§ **Required work**:
Could you convert the lines of the entries from the one containing "Task: Expand the Wyrównaj w osi X dropdown" through the one containing "(1900, 871)", both included, into a JSON list of strings, one string per line, with blank lines left out?

________________________

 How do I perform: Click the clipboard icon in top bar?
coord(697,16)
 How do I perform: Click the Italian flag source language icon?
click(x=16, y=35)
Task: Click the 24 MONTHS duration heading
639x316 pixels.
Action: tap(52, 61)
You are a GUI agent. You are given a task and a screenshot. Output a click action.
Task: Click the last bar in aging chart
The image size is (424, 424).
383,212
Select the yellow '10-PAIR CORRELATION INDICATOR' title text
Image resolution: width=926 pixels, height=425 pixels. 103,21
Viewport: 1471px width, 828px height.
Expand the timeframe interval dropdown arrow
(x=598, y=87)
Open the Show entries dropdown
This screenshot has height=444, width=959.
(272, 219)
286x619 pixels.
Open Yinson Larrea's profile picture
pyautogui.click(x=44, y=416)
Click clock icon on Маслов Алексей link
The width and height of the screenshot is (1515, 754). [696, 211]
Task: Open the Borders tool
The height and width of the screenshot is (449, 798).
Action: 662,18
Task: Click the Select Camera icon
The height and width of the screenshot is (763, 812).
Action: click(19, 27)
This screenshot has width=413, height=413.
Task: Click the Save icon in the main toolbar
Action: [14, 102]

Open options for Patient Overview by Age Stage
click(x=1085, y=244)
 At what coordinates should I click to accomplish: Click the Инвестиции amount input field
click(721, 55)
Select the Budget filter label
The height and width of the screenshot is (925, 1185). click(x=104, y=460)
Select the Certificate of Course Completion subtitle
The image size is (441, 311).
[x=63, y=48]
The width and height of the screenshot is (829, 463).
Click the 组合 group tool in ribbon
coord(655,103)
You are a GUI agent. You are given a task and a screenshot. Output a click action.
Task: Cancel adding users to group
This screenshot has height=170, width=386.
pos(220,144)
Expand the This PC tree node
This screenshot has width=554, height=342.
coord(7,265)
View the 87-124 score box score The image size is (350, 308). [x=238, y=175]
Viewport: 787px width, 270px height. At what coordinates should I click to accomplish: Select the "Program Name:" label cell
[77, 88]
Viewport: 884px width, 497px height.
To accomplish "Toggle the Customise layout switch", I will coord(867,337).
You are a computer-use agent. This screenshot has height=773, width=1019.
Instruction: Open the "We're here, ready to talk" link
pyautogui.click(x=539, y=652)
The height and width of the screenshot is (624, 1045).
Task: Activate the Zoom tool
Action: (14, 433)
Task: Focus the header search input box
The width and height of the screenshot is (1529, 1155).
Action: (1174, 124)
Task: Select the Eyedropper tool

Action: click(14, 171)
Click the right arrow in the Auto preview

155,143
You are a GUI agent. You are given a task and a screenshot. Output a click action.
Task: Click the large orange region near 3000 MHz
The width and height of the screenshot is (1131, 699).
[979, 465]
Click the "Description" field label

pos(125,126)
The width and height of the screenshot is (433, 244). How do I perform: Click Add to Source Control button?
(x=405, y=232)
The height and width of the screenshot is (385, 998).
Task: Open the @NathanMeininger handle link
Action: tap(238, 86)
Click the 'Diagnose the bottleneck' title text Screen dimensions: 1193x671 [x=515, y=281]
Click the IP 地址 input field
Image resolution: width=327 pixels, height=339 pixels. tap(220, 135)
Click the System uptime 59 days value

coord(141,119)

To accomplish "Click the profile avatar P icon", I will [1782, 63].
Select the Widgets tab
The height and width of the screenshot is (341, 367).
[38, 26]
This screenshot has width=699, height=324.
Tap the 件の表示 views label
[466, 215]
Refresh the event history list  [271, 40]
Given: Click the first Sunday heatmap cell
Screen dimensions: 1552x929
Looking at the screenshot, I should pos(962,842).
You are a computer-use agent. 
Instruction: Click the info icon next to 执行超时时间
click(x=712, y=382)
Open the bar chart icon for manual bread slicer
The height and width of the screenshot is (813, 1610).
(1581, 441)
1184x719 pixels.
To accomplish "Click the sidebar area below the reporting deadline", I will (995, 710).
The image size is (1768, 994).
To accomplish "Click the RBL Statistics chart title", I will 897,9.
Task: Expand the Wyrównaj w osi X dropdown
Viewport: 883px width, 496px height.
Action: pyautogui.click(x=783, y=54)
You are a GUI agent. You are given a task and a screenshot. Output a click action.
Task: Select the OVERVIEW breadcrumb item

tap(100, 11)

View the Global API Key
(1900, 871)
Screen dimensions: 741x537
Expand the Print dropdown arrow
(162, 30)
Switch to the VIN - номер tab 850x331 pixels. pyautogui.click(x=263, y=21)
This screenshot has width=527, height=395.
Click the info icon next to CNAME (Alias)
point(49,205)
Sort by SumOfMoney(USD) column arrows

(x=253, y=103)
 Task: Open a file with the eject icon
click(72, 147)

________________________

§ **Output for this task**:
[
  "Task: Expand the Wyrównaj w osi X dropdown",
  "Viewport: 883px width, 496px height.",
  "Action: pyautogui.click(x=783, y=54)",
  "You are a GUI agent. You are given a task and a screenshot. Output a click action.",
  "Task: Select the OVERVIEW breadcrumb item",
  "tap(100, 11)",
  "View the Global API Key",
  "(1900, 871)"
]